::: Passage for review
Chief United States District Judge Kimberly Mueller yesterday granted its motion for preliminary injunction in a Proposition 65 case involving acrylamide warnings on food and beverages, barring the California Attorney General and anyone else from filing new lawsuits against businesses that do not display these types of Proposition 65 acrylamide warnings.
Acrylamide is naturally occurring and found in many foods. It often forms as a result of a reaction between sugars and the amino acid asparagine, which naturally occurs in many foods. Roasting, baking, frying, or otherwise cooking food at a high temperature appears to cause acrylamide to form, whether at home or at industrial scale.
“We are on the side of common sense,” said CalChamber President and CEO Allan Zaremberg. “This lawsuit is about reducing unnecessary fear for consumers and litigation threats for businesses.”
In the ruling, Judge Mueller states that, “no person may file or prosecute a new lawsuit to enforce the Proposition 65 warning requirement for cancer as applied to acrylamide in food and beverage products. This injunction applies to the requirement that any ‘person in the course of doing business’ provide a ‘clear and reasonable warning’ for cancer before ‘expos[ing] any individual to’ acrylamide in food and beverage products under California 10 Health & Safety Code § 25249.6.”
::::::
::: Data under study
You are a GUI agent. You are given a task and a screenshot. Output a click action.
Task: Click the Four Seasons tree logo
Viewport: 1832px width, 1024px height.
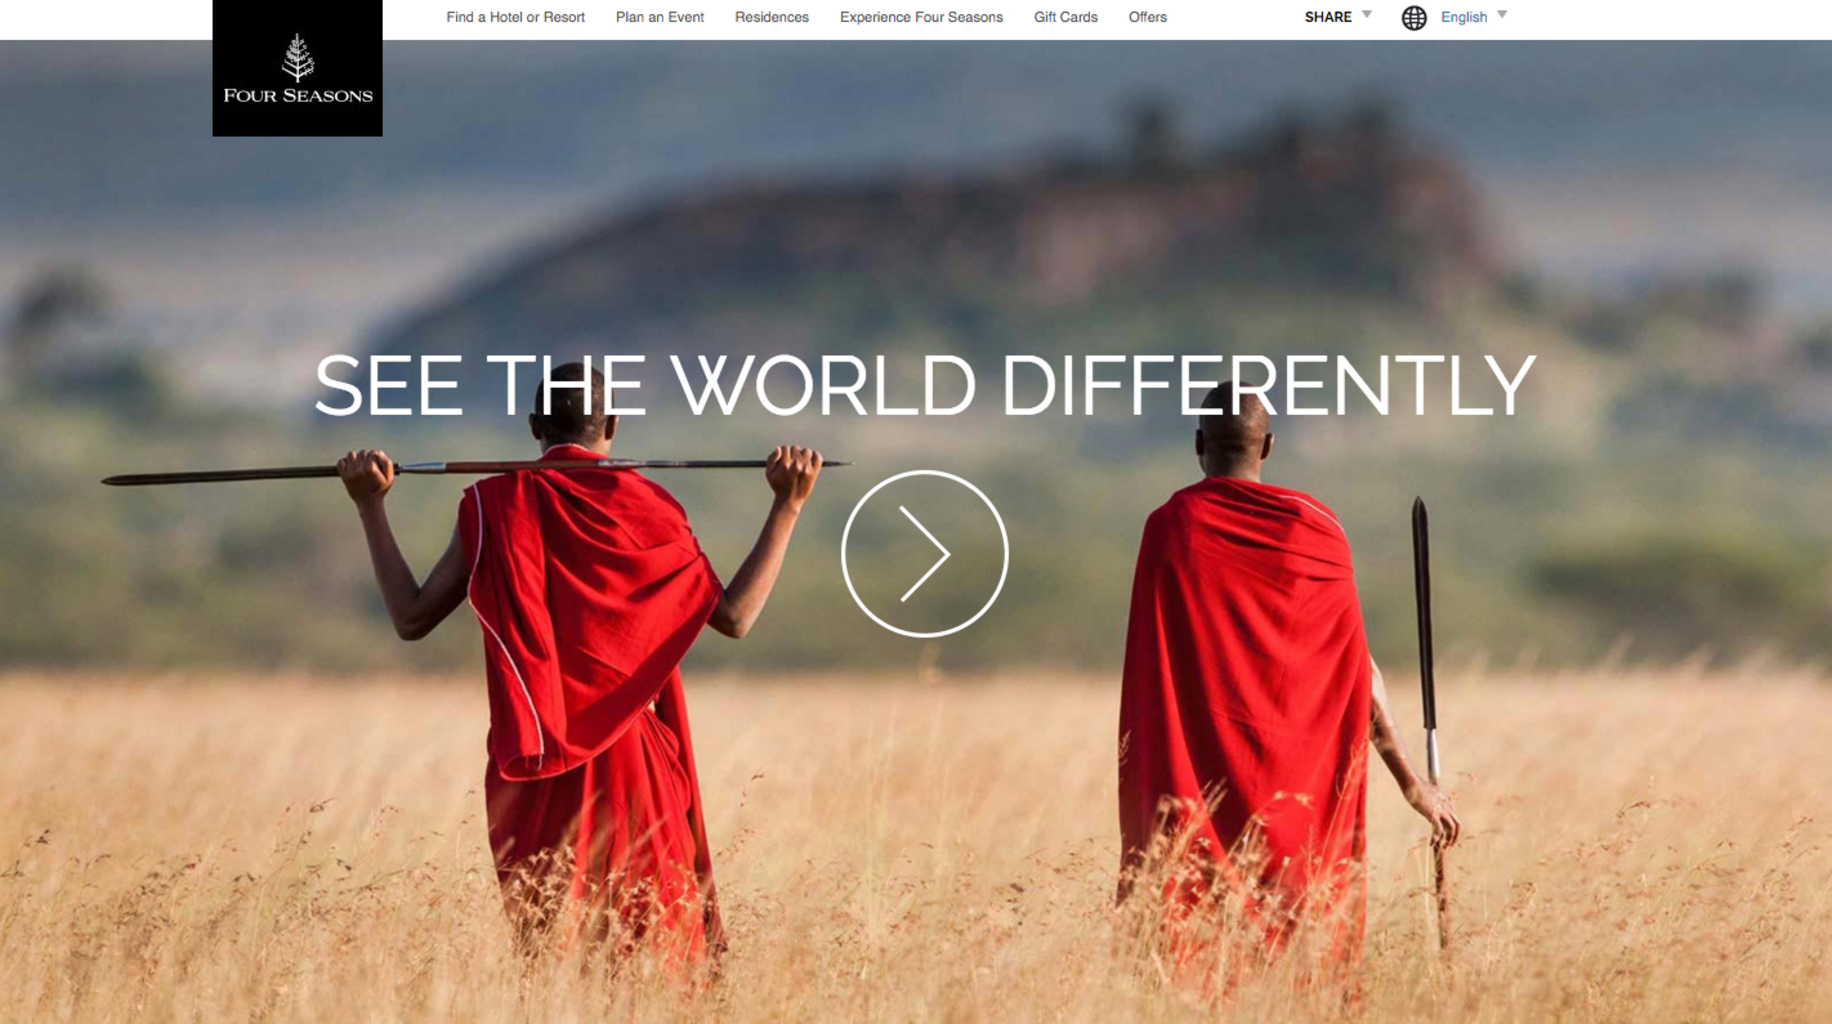point(297,58)
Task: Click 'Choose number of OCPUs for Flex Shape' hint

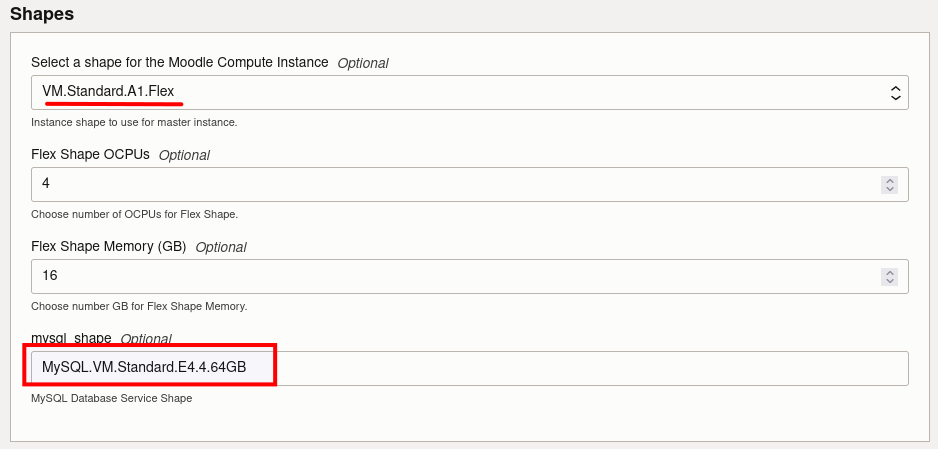Action: (134, 214)
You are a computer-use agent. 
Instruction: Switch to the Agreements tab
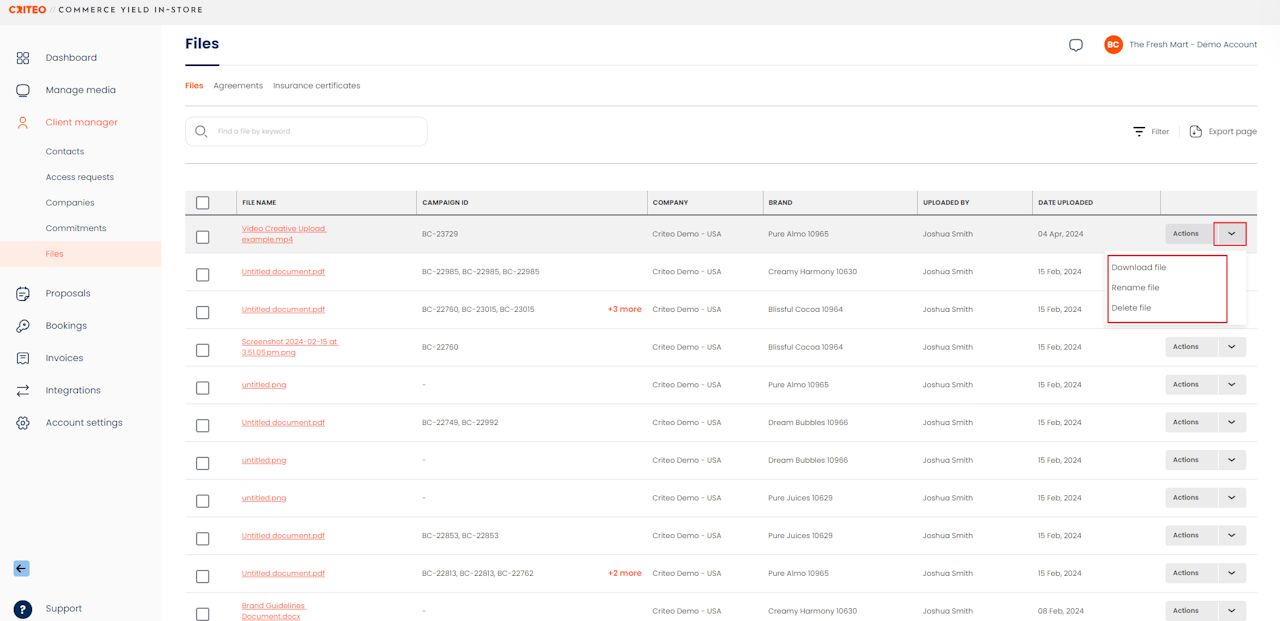[238, 86]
::::::
◆ Complete the following
#1 Repeat the passage on the acrylamide ruling word for word, starting at "Acrylamide is naturally" and ending at "at industrial scale.".
#2 Mark each statement yes or no according to the passage on the acrylamide ruling, and quote the words that decide it: (a) acrylamide forms only when food is cooked at industrial scale; (b) the injunction bars new lawsuits to enforce the cancer warning for acrylamide in food and beverage products; (c) Allan Zaremberg is President and CEO of CalChamber.
The rows are separate material, apart from the passage on the acrylamide ruling.

◆ Outputs for the tasks
#1
Acrylamide is naturally occurring and found in many foods. It often forms as a result of a reaction between sugars and the amino acid asparagine, which naturally occurs in many foods. Roasting, baking, frying, or otherwise cooking food at a high temperature appears to cause acrylamide to form, whether at home or at industrial scale.

#2
(a) No: "whether at home or at industrial scale."
(b) Yes: "no person may file or prosecute a new lawsuit to enforce the Proposition 65 warning requirement for cancer as applied to acrylamide in food and beverage products."
(c) Yes: "said CalChamber President and CEO Allan Zaremberg."